(Stored data)
• • • • • • •
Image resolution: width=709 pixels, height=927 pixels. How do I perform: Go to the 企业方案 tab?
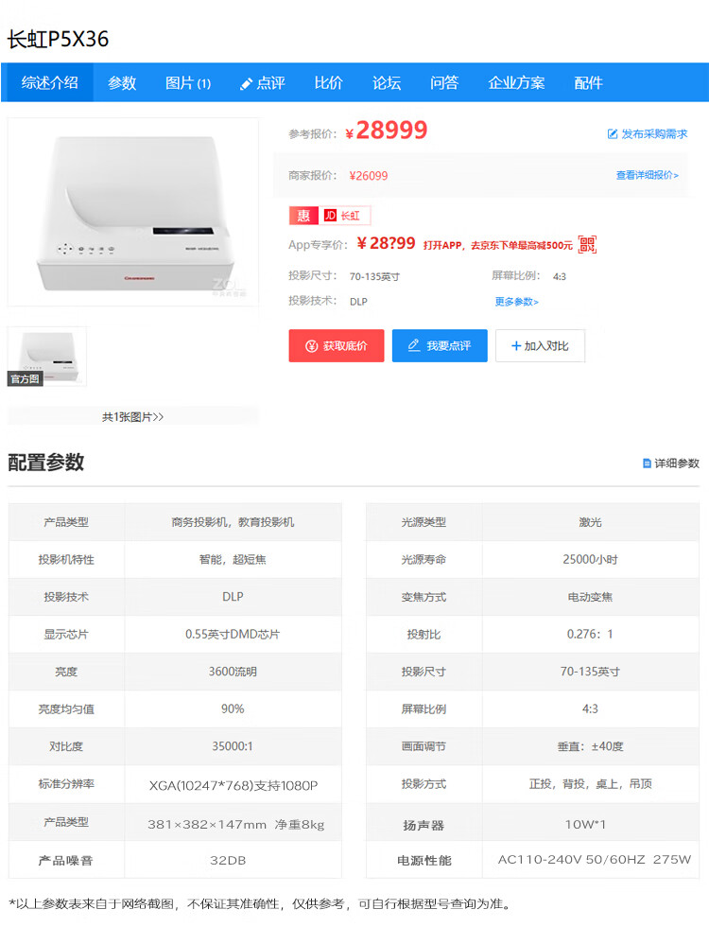click(x=516, y=83)
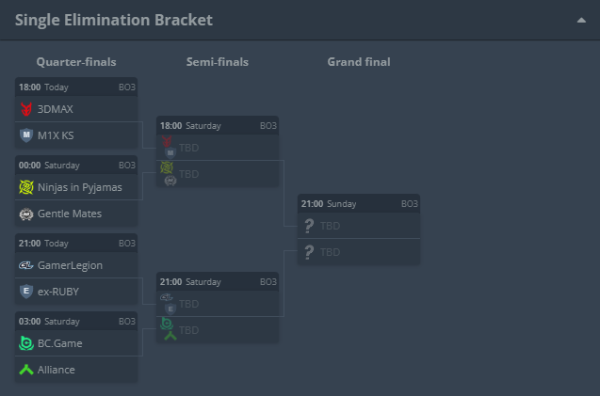Click the Ninjas in Pyjamas logo
This screenshot has width=600, height=396.
pos(26,187)
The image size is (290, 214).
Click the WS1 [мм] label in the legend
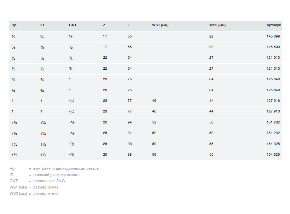coord(18,187)
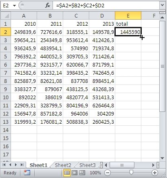Screen dimensions: 167x178
Task: Click inside the formula bar text
Action: 80,6
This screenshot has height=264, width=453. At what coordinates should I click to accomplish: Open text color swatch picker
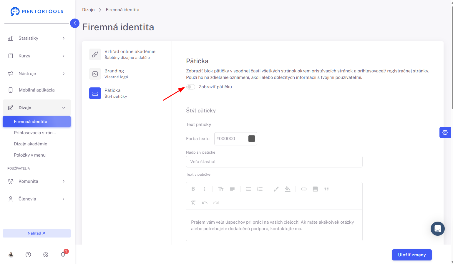(x=252, y=139)
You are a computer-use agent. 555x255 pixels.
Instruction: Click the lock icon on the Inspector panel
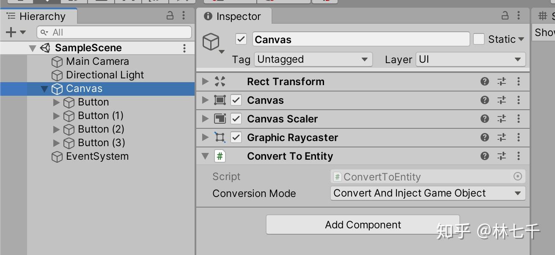504,16
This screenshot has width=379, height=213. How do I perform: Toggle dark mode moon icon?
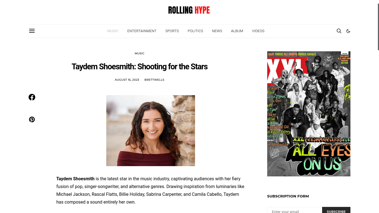[348, 31]
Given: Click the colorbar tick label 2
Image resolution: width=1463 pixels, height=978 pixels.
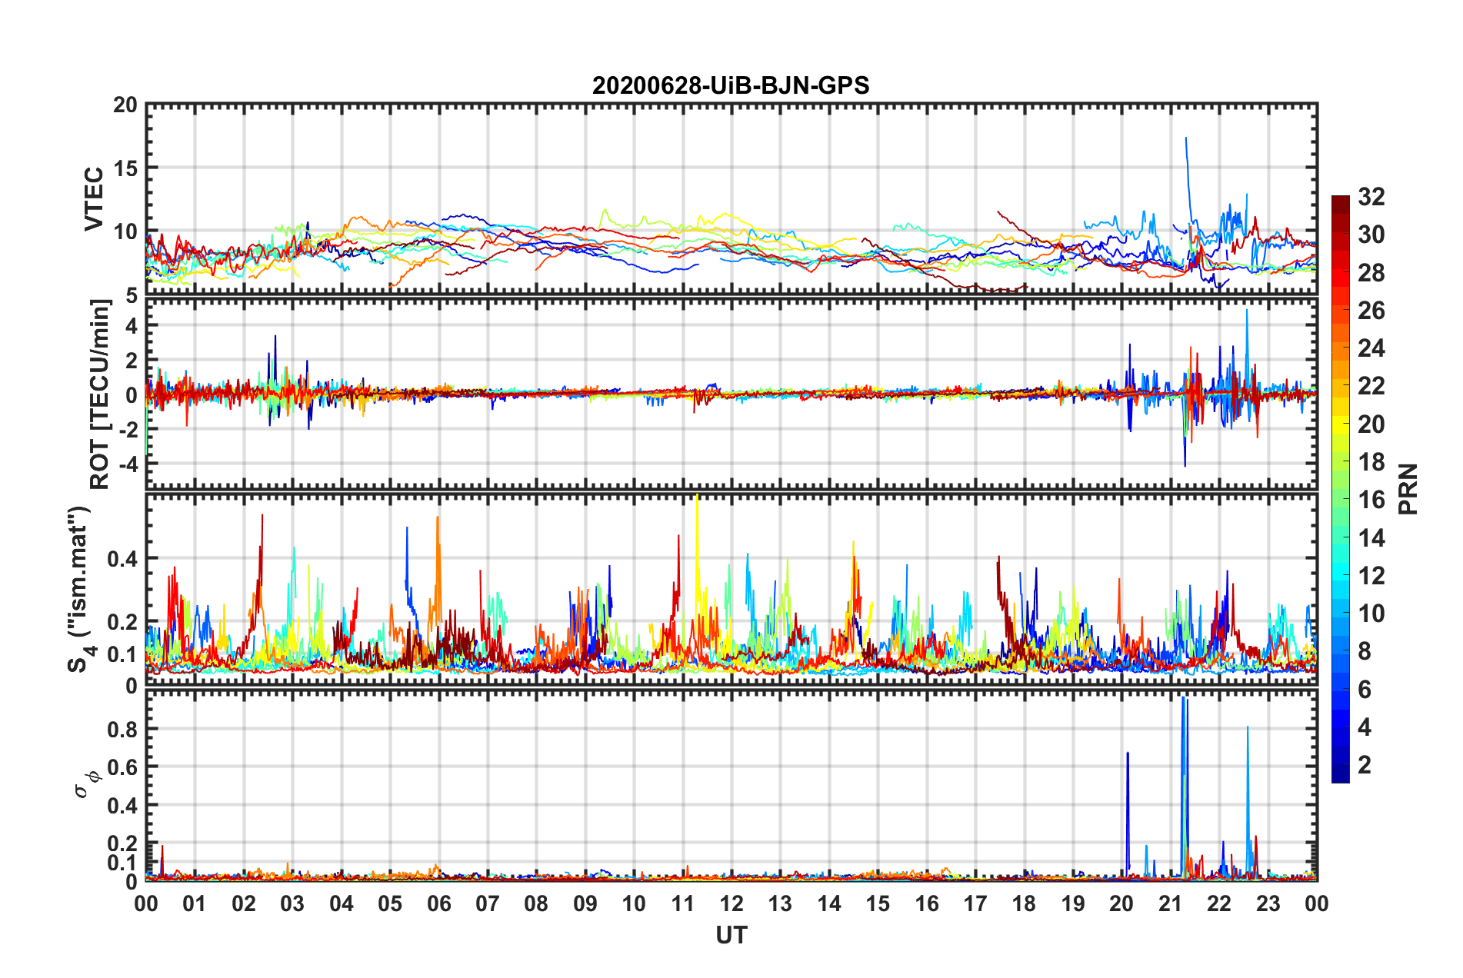Looking at the screenshot, I should [1365, 765].
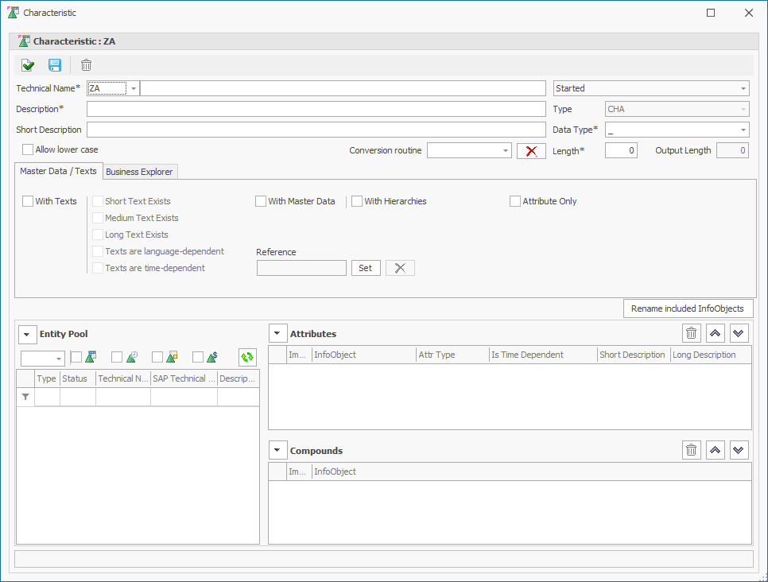Viewport: 768px width, 582px height.
Task: Click the top toolbar trash delete icon
Action: tap(86, 65)
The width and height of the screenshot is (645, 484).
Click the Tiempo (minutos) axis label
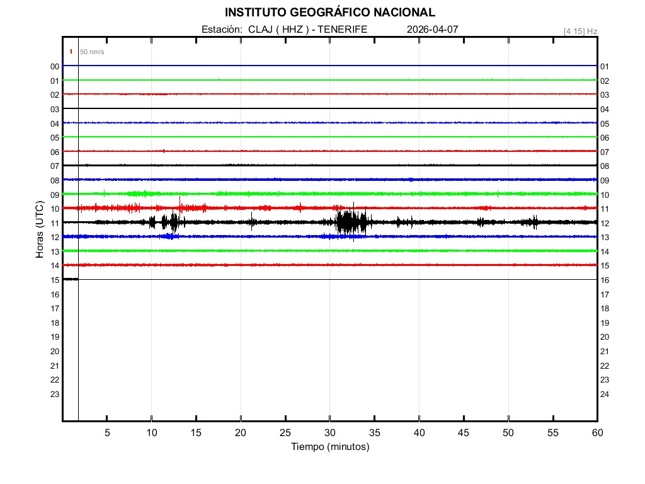tap(329, 447)
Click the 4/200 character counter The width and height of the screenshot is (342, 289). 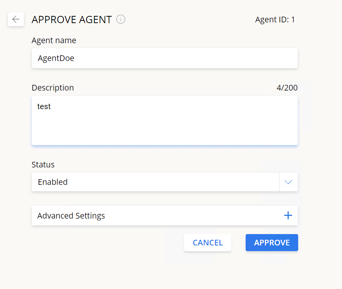[287, 88]
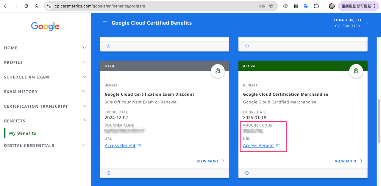The width and height of the screenshot is (381, 186).
Task: Open the TUNG-LIN, LEE account dropdown
Action: point(367,23)
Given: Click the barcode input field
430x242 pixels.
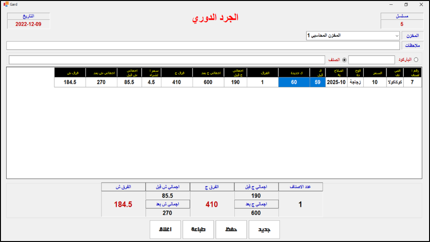Looking at the screenshot, I should (371, 60).
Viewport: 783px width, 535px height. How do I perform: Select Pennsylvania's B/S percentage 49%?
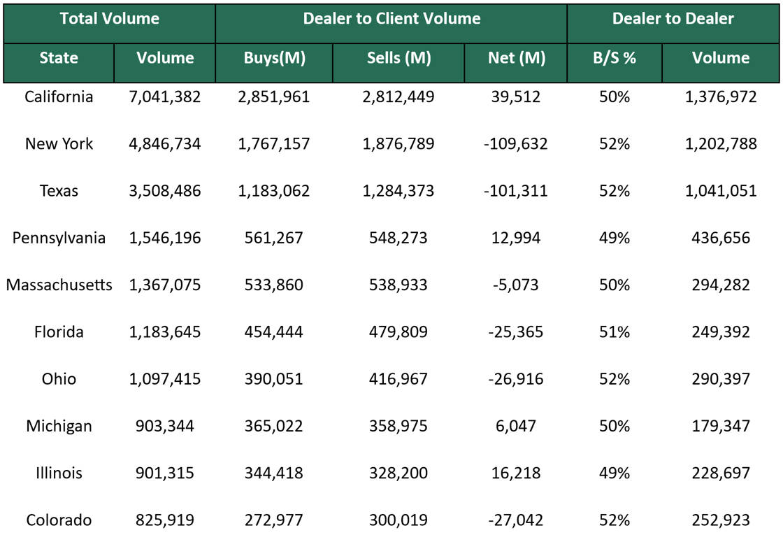coord(614,238)
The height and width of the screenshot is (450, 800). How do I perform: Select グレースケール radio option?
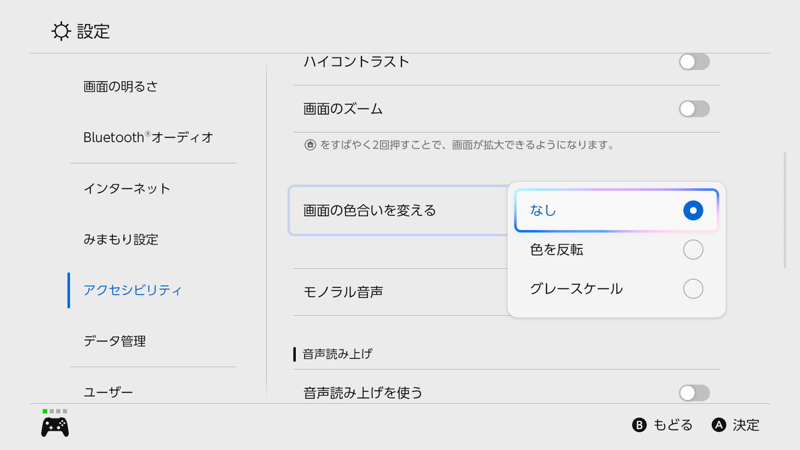(x=693, y=289)
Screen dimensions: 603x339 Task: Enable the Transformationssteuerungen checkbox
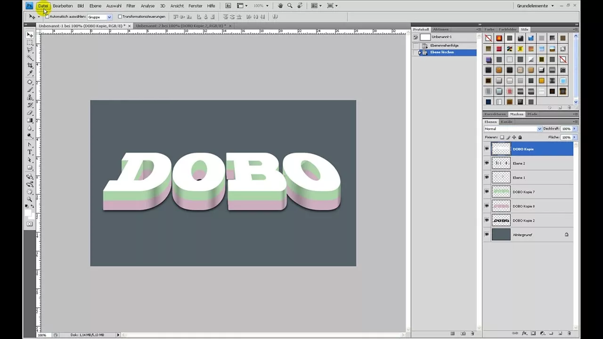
• • • • • • •
**EXERCISE DETAILS**:
Give back word for word the lines from the one containing "430x242 pixels." through the final line of the data above. Pictures are to be left out.

**ANSWER SPACE**:
430x242 pixels.
Looking at the screenshot, I should (371, 60).
Viewport: 783px width, 535px height. How do I perform: Select Pennsylvania's B/S percentage 49%?
coord(614,238)
The height and width of the screenshot is (450, 800). How do I perform: Select グレースケール radio option?
(x=693, y=289)
Screen dimensions: 603x339 Task: Enable the Transformationssteuerungen checkbox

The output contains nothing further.